Tuesday, after streaming the entire first season on Netflx, I cannot say that I was much won over. The dialogue still felt forced to me. I’ve always loved Columbus Short as an actor, but he — for example — sounded like he was struggling to spit out rapid-fire bravado against his instincts. (“Gladiators in suits” is Scandal’s phrase that didn’t catch.) Some of the characters were obviously superfluous — a problem for which Scandal’s show runners course-corrected admirably in the second season. Others were waiting to ignite; kudos to the actor Jeff Perry for somehow making gay White House chief of staff and self-proclaimed “Republican overlord” Cyrus Beene into a believable human.

Scandal also suffered from the episodic approach that frequently weighs down dramas like this one in their first season. Seeing professional fixer Olivia Pope (Kerry Washington) trust her unerring gut all the way to victory every episode was no more rewarding than watching Alicia Florrick and the gang at Lockhart Gardner sway juries with implausible evidence obtained at the last minute for the first season of The Good Wife.

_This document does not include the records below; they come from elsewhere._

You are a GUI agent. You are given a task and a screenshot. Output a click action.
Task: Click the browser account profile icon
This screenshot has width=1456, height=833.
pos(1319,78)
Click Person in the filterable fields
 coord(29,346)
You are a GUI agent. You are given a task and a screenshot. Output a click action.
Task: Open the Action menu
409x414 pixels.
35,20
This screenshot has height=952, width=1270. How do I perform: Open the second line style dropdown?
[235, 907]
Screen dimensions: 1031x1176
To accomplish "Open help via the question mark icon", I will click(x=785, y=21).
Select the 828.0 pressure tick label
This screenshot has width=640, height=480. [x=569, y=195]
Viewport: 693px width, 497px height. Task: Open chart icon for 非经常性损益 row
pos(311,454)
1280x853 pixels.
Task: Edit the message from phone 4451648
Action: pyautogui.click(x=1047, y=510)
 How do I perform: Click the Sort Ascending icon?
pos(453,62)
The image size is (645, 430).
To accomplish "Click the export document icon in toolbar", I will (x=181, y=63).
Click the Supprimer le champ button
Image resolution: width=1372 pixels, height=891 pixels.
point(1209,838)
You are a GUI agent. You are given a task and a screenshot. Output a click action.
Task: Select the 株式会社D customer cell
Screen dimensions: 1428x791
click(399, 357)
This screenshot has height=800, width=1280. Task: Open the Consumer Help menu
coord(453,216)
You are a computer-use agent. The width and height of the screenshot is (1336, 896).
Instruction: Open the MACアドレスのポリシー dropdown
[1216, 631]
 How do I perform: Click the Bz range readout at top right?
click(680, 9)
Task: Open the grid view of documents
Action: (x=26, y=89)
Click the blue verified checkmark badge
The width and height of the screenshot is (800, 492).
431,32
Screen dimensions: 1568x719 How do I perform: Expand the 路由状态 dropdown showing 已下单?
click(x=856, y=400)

Thankfully, much of Scandal’s weekly bullshit eventually fell away to reveal meatier, more deliciously absurd bullshit. Where, at first, it seemed like the scandal at the heart of the show was to be the lukewarm affair between Pope and McHandsome American President Fitzgerald “Fitz” Grant (what, was Hannibal Jefferson Starship Washington already taken?), a deeper conspiracy emerged involving election tampering and a ring of corrupt, self-righteous/self-serving politicians. There’s a lot more to it than that, and such is Scandal’s strength. Week after week, it stacks level upon level of heedlessly ridiculous plot twists on top of each other until the audience is waist-deep in kidnappings, presidential assassinations, post-coital hired killers, waterboarding and whatever else.